Oh to be a graduate student again. It’s a glorious time to be an evolutionary biologist, a golden era. With the tools available, from genome sequencing to field experiments, we can finally answer the questions that have bedeviled our field for the last century.
I set out to write a book about the ongoing work to answer one such question: how predictable is evolution? But while writing, I discovered that this book had to be about much more than just what the science is telling us. Scientific knowledge doesn’t just appear out of nowhere; it’s a result of scientists toiling away, using their creativity and insight to learn about the natural world. And the people studying evolutionary predictability are a particularly fascinating lot.

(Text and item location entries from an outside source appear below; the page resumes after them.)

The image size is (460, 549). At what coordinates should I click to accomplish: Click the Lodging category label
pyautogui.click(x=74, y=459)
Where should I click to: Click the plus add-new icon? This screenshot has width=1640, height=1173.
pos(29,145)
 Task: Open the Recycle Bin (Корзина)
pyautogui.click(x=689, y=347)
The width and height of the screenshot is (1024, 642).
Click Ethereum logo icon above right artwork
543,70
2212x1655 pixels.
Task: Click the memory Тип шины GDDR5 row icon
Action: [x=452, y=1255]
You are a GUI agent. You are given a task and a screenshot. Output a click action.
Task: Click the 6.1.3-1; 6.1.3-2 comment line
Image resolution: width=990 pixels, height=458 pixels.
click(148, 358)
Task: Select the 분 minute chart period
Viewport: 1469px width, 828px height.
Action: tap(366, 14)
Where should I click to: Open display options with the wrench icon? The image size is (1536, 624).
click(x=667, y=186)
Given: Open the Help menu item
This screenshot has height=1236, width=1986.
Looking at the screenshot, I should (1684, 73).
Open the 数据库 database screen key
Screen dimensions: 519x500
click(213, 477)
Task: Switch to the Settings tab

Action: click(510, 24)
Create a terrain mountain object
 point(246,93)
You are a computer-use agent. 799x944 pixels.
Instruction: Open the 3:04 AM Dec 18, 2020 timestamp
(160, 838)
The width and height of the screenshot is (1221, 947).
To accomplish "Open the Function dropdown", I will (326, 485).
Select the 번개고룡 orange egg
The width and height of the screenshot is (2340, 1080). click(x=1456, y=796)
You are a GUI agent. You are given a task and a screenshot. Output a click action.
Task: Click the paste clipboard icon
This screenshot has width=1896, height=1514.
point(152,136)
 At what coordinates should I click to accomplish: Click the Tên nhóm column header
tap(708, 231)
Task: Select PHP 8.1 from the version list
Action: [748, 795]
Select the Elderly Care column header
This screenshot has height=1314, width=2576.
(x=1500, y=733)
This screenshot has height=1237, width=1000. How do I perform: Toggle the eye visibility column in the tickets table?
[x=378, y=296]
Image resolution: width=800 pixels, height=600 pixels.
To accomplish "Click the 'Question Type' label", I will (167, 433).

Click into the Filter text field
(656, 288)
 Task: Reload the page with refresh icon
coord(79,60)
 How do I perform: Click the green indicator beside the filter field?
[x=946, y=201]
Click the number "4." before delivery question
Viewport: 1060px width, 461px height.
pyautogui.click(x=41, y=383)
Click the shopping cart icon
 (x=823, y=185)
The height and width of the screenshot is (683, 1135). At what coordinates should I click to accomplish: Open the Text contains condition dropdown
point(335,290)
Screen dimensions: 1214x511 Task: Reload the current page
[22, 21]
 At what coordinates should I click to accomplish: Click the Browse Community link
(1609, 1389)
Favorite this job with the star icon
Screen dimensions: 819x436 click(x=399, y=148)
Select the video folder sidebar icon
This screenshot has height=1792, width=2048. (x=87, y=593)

In this light, Improbable Destinies will be not just what we know about evolution, but how we know what we know. Not just the technology and theories of science, but where the ideas come from—how researchers think them up, how they are honed by experiences in the field, how much of science is the serendipitous juxtaposition of disparate ideas brought together by unexpected observations. Moreover, the seemingly esoteric academic questions they study turn out to actually matter, both to our understanding of our own place in the universe and how life around us is coping with a changing world. As a result, Improbable Destinies is a story of people and places, plants and animals, big questions and pressing problems. And it begins, like my love of the natural world, with dinosaurs.